### Stated problem A
In the book review on Syria, what did the schoolchildren in Deraa write on the walls of their school?
### Stated problem B
Copy word for word the part of the Syria book review from "What was not" up to and including "the Arab Awakening.".

* Begin Document extract *

The savage Lion of Damascus
SYRIA: VINCENT DURACreviews Syria: The Fall of the House of Assad By David W Lesch Yale University Press, 275pp. £18.99
IN MARCH 2011, a small group of schoolchildren in the Syrian town of Deraa, inspired by events in neighbouring Egypt, wrote “Down with the Regime” on the walls of their school. The response of the authorities was predictable, if disproportionate. The children were arrested and, according to many reports, sent to Damascus to be interrogated and tortured.
What was not predictable was what followed. First, hundreds, then thousands, of protesters gathered in downtown Deraa. The security forces, attempting to disperse the crowds, opened fire, killing four people. The next day, the crowd of protesters had swollen to 20,000 and the Syrian revolt had begun. In the intervening months, disturbances spread throughout Syria with atrocities being committed on all sides. Thus far, more than 20,000 lives have been lost in what is, by far, the bloodiest episode of the Arab Awakening.

* End Document extract *
* Begin Source material *

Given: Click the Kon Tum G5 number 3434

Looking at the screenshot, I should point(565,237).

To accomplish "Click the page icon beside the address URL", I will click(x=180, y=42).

* End Source material *

### Written reply A
They wrote "Down with the Regime."

### Written reply B
What was not predictable was what followed. First, hundreds, then thousands, of protesters gathered in downtown Deraa. The security forces, attempting to disperse the crowds, opened fire, killing four people. The next day, the crowd of protesters had swollen to 20,000 and the Syrian revolt had begun. In the intervening months, disturbances spread throughout Syria with atrocities being committed on all sides. Thus far, more than 20,000 lives have been lost in what is, by far, the bloodiest episode of the Arab Awakening.